Collected data
____________________

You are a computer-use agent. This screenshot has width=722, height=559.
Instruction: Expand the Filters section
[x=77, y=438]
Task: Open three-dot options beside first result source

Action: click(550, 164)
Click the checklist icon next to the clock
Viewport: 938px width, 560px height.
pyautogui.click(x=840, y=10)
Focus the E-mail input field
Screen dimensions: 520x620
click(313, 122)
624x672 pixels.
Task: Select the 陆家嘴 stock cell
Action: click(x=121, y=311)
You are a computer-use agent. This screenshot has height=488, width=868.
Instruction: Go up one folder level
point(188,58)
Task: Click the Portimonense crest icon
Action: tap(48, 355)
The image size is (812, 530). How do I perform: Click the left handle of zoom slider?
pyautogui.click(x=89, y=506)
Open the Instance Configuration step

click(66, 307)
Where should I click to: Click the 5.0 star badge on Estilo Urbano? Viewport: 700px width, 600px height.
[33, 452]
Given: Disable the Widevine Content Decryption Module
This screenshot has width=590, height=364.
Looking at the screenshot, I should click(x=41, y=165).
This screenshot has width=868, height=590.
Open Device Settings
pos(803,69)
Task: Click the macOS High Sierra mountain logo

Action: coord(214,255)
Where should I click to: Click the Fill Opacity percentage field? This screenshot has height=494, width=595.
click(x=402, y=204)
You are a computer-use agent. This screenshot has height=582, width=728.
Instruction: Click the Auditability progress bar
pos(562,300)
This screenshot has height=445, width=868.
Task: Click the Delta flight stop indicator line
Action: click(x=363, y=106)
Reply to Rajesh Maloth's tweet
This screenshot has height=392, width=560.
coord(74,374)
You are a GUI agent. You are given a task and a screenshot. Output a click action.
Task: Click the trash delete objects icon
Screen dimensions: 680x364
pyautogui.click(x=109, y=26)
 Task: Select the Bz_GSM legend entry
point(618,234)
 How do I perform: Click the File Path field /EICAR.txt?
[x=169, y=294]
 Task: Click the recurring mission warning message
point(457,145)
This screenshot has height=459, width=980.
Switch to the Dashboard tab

____________________

**Assigned task**
Lines that hold the word "computer" are the ones to copy from the entries above.

**Answer space**
You are a computer-use agent. This screenshot has width=722, height=559.
You are a computer-use agent. This screenshot has height=488, width=868.
You are a computer-use agent. This screenshot has height=582, width=728.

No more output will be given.